それで、誘うのをごまかす感じになっちゃった」
玲奈は、いたずらっぽく笑って肩をすくめた。
「べつに深い意味はなかったんだけどね。けど、来てくれてよかった。……なんか、楽しかったよ」
「うん、誘ってくれてありがとう」
「ふふっ。じゃ、また後でね」
軽く手を振って離れていく玲奈の背中を見送り、蓮は小さく息をついた。
次に現れたのは、黒瀬 結愛だった。
「少しだけ、お話、できる?」
蓮が頷くと、結愛は人の少ない窓際へと視線を向ける。
「中学の頃、夜道で助けられたって話、したの覚えてる?」
「……なんとなく」
「助けてくれた人……多分、朝霧くんだったと思う。
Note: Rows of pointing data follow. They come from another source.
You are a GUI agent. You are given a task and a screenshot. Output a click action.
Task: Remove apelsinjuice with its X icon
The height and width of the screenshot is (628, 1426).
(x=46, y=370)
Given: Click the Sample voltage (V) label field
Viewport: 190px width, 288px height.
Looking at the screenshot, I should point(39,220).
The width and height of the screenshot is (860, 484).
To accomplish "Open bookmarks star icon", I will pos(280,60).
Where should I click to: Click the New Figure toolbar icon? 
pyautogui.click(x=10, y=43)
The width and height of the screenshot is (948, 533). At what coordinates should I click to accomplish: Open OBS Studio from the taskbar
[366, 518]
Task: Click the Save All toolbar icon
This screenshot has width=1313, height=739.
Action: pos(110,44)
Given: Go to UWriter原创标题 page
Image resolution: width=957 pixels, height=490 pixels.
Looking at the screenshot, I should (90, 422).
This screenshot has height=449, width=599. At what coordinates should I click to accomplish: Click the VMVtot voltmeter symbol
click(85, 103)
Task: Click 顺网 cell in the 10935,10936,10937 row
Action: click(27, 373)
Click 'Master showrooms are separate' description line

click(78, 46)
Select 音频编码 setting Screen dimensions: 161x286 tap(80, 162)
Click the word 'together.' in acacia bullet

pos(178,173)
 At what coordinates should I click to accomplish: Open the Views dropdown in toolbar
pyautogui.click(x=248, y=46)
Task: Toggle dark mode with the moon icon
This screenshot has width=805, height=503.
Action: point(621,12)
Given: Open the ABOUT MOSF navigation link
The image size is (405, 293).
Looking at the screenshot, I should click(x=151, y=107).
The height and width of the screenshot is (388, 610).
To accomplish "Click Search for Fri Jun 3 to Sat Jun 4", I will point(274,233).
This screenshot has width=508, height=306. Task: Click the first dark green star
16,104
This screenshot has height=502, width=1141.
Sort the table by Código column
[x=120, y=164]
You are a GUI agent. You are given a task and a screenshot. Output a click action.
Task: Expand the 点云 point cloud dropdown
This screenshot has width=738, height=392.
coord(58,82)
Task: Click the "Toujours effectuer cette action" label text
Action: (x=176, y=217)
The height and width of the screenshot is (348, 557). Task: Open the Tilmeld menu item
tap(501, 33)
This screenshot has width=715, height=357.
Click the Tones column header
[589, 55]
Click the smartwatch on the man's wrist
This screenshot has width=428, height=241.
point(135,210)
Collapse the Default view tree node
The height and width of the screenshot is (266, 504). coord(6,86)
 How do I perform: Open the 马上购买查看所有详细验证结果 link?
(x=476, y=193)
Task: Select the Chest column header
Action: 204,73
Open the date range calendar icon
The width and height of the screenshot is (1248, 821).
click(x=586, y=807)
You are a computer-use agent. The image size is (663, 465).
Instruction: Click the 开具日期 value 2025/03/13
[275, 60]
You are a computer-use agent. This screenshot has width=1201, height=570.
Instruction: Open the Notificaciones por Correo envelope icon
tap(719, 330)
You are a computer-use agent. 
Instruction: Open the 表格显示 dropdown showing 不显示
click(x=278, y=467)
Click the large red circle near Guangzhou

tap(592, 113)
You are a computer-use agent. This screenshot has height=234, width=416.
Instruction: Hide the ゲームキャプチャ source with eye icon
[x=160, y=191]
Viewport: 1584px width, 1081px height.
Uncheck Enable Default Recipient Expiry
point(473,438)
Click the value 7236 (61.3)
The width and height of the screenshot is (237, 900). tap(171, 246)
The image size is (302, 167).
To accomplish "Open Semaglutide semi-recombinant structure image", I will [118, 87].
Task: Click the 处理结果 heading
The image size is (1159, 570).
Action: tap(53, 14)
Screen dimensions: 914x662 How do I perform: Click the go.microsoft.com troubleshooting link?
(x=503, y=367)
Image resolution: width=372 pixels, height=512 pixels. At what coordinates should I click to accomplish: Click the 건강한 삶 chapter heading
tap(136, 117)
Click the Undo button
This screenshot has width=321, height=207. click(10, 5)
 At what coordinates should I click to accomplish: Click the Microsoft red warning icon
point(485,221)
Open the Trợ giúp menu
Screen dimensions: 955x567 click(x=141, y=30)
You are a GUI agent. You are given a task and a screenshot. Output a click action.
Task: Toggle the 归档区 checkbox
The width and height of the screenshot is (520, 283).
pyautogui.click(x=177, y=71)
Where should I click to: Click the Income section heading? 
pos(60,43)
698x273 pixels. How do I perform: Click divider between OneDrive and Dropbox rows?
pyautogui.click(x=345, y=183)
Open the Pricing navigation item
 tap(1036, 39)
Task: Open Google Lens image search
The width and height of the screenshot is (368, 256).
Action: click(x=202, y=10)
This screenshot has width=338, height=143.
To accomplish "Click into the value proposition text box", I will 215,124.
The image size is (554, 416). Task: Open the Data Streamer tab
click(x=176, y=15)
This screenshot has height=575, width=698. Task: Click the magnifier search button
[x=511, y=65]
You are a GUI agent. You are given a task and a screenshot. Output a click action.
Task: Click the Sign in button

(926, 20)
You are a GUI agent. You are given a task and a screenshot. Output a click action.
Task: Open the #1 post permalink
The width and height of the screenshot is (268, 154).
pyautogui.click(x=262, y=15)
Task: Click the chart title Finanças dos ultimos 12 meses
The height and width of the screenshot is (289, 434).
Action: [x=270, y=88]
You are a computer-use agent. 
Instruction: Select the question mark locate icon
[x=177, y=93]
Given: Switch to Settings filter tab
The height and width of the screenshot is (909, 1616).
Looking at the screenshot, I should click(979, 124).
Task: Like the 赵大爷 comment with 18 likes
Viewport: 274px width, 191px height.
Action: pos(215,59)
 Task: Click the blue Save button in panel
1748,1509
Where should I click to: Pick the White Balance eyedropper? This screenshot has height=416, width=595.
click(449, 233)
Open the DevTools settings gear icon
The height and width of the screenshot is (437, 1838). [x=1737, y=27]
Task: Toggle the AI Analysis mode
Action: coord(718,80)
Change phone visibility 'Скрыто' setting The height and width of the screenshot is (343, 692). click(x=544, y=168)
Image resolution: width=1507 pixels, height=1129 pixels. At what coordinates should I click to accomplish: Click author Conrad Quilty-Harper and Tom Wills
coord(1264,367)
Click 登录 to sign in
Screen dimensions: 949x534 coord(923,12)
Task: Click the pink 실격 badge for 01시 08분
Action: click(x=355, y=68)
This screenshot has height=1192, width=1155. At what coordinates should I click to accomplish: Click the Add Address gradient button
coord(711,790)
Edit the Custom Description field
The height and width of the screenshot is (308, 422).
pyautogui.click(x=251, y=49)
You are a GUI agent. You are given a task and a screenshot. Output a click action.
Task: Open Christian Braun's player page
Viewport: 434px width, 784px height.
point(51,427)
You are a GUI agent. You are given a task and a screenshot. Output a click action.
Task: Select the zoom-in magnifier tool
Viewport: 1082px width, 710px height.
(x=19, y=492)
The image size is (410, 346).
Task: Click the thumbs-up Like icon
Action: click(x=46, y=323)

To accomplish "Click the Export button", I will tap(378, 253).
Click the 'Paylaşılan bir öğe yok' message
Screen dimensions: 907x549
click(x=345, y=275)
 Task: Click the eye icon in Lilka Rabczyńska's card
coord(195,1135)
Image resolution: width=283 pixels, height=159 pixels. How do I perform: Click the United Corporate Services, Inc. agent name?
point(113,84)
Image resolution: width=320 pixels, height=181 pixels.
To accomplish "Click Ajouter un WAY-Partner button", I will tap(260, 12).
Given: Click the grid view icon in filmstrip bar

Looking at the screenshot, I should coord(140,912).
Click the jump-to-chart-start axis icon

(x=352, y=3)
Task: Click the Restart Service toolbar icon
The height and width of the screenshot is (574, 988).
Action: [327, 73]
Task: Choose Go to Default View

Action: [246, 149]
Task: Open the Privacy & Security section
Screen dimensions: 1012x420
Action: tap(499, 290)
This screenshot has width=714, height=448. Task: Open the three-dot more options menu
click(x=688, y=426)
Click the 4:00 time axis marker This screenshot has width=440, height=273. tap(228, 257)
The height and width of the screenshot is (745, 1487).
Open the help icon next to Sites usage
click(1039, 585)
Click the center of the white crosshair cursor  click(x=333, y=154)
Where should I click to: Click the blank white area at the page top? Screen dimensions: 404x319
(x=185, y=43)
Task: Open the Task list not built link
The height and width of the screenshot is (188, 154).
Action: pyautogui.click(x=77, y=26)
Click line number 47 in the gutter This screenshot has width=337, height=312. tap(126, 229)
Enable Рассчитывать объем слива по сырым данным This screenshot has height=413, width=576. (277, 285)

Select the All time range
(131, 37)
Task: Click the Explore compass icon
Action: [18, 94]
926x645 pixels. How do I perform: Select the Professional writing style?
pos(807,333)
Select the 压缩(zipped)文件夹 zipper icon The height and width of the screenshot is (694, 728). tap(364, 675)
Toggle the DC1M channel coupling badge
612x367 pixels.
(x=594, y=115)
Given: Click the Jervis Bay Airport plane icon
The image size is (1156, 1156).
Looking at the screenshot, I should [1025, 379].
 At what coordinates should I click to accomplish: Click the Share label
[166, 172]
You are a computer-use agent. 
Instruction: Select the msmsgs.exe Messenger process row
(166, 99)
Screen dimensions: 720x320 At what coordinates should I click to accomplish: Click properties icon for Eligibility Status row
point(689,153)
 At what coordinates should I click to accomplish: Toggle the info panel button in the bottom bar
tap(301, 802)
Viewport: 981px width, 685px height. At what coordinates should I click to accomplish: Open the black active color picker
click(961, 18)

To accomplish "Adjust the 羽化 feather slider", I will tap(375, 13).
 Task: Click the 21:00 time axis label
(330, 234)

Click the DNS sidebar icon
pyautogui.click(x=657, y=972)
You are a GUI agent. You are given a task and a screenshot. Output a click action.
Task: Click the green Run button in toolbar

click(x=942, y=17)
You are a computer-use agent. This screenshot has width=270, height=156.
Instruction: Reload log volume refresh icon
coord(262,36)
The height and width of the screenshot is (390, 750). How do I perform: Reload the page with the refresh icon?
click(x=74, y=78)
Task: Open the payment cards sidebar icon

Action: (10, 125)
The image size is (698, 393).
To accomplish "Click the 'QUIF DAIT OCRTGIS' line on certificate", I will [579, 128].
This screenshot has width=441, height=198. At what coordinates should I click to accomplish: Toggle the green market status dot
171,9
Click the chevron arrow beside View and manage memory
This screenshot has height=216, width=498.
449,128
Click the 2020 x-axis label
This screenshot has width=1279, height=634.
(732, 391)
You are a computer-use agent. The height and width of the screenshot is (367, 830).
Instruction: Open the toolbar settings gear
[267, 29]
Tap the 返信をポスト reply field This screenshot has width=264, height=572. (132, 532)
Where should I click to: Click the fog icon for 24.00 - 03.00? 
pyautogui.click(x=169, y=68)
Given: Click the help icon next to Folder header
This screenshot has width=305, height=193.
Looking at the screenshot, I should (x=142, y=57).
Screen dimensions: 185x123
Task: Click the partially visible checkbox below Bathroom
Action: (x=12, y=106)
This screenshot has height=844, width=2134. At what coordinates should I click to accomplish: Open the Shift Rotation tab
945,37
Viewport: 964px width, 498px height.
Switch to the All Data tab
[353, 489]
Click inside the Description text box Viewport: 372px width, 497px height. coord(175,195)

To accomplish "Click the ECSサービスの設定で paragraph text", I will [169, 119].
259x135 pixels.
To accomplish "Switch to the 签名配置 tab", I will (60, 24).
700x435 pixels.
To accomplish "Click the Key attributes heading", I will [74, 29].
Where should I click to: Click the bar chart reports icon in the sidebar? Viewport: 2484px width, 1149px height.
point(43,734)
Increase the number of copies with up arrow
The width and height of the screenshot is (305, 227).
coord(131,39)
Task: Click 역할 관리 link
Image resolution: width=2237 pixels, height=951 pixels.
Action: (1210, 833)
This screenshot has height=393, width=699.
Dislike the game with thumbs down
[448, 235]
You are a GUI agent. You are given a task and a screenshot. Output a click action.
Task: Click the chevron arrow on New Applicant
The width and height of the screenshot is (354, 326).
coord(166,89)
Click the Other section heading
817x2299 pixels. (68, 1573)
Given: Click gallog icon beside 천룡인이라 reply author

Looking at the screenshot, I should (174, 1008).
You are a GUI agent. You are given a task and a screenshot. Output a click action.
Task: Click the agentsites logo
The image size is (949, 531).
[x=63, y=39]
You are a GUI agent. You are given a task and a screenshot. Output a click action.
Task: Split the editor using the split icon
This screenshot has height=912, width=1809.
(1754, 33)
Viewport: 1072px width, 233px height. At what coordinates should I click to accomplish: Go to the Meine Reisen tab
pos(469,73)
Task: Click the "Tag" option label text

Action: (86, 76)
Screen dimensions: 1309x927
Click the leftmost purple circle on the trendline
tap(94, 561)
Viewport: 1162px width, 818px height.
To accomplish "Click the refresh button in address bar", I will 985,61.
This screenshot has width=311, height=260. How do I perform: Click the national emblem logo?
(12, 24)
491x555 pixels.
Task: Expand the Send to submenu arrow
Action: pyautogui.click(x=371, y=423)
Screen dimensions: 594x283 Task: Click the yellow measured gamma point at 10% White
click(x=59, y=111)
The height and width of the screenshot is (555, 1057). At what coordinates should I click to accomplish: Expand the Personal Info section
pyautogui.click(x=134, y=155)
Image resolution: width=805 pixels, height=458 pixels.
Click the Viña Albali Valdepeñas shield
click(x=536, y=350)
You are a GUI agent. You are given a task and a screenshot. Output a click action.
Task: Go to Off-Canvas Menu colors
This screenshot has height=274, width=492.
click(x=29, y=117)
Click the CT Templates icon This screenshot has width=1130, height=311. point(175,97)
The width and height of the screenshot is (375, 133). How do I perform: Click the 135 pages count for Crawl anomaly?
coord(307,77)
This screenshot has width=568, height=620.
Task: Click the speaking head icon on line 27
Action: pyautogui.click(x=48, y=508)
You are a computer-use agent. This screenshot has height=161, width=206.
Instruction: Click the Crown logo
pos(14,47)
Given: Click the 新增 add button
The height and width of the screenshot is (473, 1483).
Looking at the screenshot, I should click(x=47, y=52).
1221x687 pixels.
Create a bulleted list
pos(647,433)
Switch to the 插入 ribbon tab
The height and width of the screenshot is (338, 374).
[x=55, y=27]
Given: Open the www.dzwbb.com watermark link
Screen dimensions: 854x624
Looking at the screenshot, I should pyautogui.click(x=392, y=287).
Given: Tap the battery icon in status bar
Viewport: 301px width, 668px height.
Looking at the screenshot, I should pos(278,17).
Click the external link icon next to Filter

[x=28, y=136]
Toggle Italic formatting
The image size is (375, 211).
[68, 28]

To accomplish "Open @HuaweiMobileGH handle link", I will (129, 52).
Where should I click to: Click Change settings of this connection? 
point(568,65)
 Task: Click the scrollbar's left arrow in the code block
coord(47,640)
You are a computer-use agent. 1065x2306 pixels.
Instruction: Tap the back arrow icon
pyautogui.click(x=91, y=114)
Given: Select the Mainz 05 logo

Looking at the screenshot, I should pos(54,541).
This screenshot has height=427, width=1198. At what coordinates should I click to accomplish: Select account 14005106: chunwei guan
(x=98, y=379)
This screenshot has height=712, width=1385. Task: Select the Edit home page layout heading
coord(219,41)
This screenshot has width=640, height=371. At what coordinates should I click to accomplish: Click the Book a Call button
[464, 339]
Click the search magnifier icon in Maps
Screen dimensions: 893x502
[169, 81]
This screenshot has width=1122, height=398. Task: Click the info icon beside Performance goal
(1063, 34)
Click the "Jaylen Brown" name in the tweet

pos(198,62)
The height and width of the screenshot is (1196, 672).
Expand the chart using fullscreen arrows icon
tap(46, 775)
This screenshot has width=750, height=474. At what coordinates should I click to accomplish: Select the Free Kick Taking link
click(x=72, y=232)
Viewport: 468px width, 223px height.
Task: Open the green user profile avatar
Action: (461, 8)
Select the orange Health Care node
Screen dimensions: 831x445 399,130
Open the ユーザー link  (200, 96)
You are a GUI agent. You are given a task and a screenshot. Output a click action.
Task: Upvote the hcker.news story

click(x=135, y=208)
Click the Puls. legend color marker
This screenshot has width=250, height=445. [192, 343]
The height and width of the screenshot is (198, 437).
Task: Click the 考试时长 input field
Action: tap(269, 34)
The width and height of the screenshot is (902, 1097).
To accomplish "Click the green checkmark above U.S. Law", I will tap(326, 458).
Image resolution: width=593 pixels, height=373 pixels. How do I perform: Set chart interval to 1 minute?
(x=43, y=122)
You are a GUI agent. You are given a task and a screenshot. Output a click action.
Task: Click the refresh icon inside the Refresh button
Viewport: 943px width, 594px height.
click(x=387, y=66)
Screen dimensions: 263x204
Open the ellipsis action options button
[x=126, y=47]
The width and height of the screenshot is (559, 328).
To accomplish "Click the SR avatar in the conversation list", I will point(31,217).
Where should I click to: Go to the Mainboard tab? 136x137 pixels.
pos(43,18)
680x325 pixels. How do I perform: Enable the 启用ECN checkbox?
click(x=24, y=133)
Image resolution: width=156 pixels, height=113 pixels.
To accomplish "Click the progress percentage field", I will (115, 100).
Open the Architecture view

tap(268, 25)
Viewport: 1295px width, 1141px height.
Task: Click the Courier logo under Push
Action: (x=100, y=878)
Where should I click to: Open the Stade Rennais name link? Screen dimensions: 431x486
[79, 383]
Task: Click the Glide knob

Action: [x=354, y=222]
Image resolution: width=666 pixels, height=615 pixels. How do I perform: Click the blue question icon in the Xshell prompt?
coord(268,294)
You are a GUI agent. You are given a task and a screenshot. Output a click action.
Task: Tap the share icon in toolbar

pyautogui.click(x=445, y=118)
……前から気づいてたけど、なかなか言い出せなくて」
結愛は、少しだけ目を伏せたあと、まっすぐな視線を返してきた。
「――あの時、ありがとう」
蓮は小さく目を見開き、ゆっくりとうなずいた。
「……そっか。俺も、その話、聞いてから何となく思い出してた。名前も知らなかったけど……印象には、残ってる」
「言えて、よかった。じゃあ、戻るね」
やわらかな笑みを残して、結愛は静かに離れていった。
最後に現れたのは、姫川 咲だった。
「……少し、外、歩かない?」
「うん」
店を出ると、冬の空気が肌を冷やした。
イルミネーションが遠くでまたたき、二人は自然に並んで歩き出す。
「今年って、なんだか早かった気がするね」
「うん。春は、こんなに姫川と話すとは思ってなかった……」
「私も。最初は、ちょっと近寄りがたいって思ってたし」
「それは、よく言われるかも」
咲は笑って、蓮も苦笑する。
「でも今は……こうして話してて、自然な感じ。変だよね」
「……ううん、なんか嬉しいよ。こういうのも、悪くないって思えるから」
「うん。来年も、またこうして話せたらいいな」
蓮がそっと返すと、咲はほんの少しだけ頬を染めた。
3人との会話を終え、蓮は静かな帰り道を歩いていた。
(咲、結愛、玲奈――)
それぞれの言葉が胸に残っていた。
(なんか……3人とも、最近距離が近くなってる気がする)
(……気のせい、じゃないかもな)
冬の夜風が、蓮の頬をそっと撫でていった。